Some proposals, such as those of Poddar (2010) and Conrad (2010), would modify the prepayment method to include a tax on home resales. The tax would apply only to the gain on the sale, although some proposals, such as Poddar's and Conrad's, would treat the entire sale proceeds as taxable gain on the first resale after reform of a home purchased before reform. The proposals vary in their treatment of resales that generate losses. No deduction would be provided for the purchaser.
The goal of such a policy is to tax above-normal and lucky returns on homes while avoiding the complications of taxing imputed rent. If imputed rents on a home were higher than normal and were expected to remain so, the home price would appreciate to an unusual extent. Under these proposals, the government would tax away part of this price appreciation if and when the homeowner sells the home. These proposals are undesirable, however, for two reasons.
First, because this policy does not measure above-normal and lucky returns correctly, it can overtax imputed rents. The fact that a home experiences a capital gain does not mean that the owner has received an above-normal or lucky return. If a home's imputed rent rises over time, its price also rises over time, even if the owner receives only a marginal return. For example, assume that the marginal rate of return is 5 percent, and consider a home for which the imputed rent is $10,000 today and rises 1 percent per year. This home sells for $250,000 today, and the price rises by 1 percent per year. Each year, the homeowner receives imputed rent equal to 4 percent of the home value and experiences a 1 percent capital gain, thereby earning the 5 percent marginal return. Under consumption tax principles, no tax should be imposed on these returns. The original $250,000 sale price, which the prepayment method taxes at the time of construction, fully reflects the present value of the future imputed rents; note that a stream of rents that begins at $10,000 today and rises 1 percent per year has a present value of $250,000 when discounted at 5 percent per year. Any additional tax would overtax the imputed rents and violate the neutrality of consumption taxation.
In fact, there is no way to accurately measure the size of the above-normal or lucky returns without measuring imputed rents, precisely the problem that this policy is meant to sidestep. A cautious version of the policy might tax only the appreciation in excess of the normal rate of return; assuming that imputed rent cannot be negative, a homeowner with a capital gain greater than the normal rate of return must have received an above-normal or lucky return. But if some lucky returns are to be taxed, neutrality requires that there be some offsetting relief for unlucky returns. Of course, providing a deduction to homeowners who sell at a loss would introduce further complications.

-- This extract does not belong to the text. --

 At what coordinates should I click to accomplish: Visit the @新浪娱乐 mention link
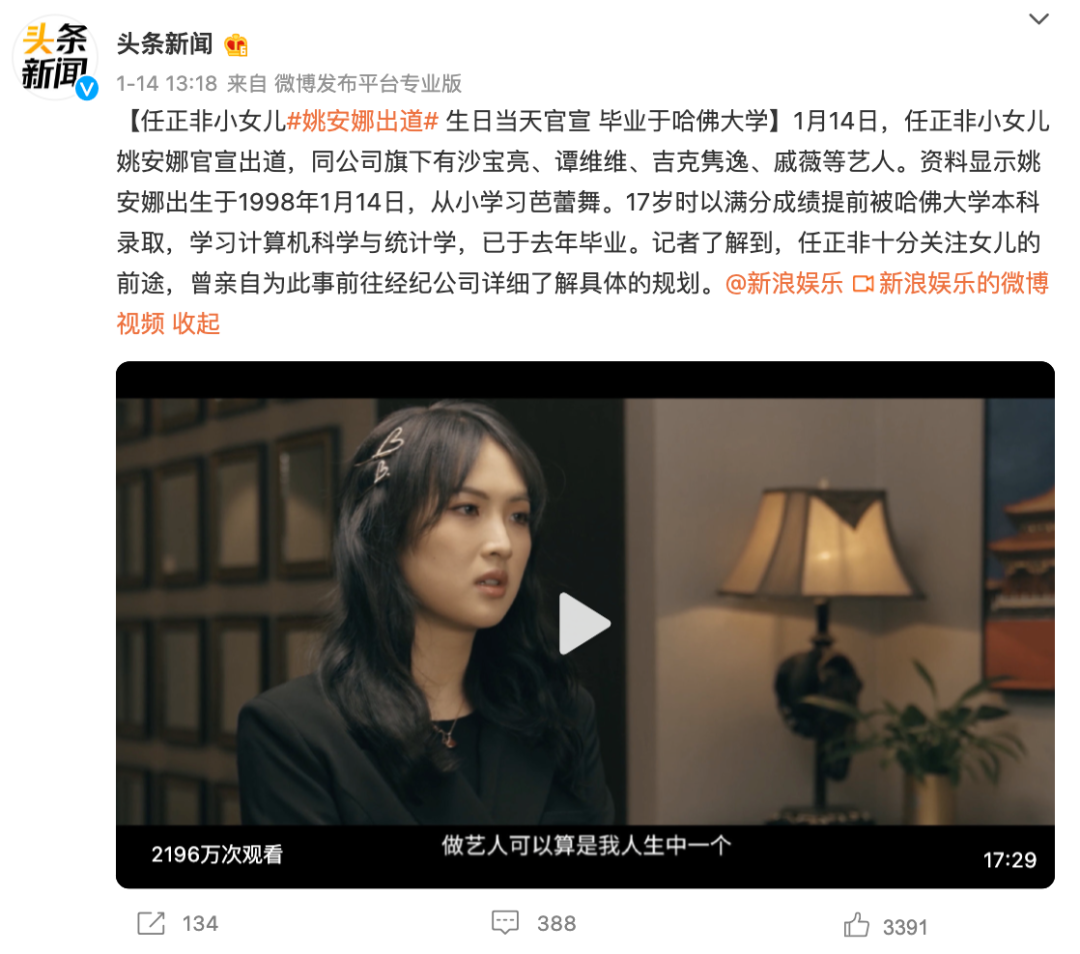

Another problem is that the tax would generate a lock-in effect similar to that induced by capital gains taxation today. Because lucky homeowners would pay this tax only if and when they sold their homes, many of them would be deterred from selling, disrupting efficient allocation of the housing stock and impeding mobility. If a deduction was provided for homeowners who sell at a loss, owners whose homes have declined in value would have the opposite incentive; they would be prompted to sell in order to claim the loss deduction, even if a sale would otherwise not be beneficial. Of course, any policy to tax gains would introduce administrative complications, particularly because home improvement costs would then need to be tracked and capitalized.
As discussed above, Congress has exempted the first $250,000 ($500,000 for couples) of capital gains on homes from tax under the current system. It would be peculiar to expand taxation of gains on homes when switching from the income tax to the X tax, given that such taxation has far less of a useful role to play under X tax principles than under income tax principles.